> **Aim of the task**: Print each entry verbatim.

> **Entries provided**:
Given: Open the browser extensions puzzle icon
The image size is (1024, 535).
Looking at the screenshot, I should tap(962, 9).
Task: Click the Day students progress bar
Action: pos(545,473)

> **Task answer**:
Given: Open the browser extensions puzzle icon
The image size is (1024, 535).
Looking at the screenshot, I should tap(962, 9).
Task: Click the Day students progress bar
Action: pos(545,473)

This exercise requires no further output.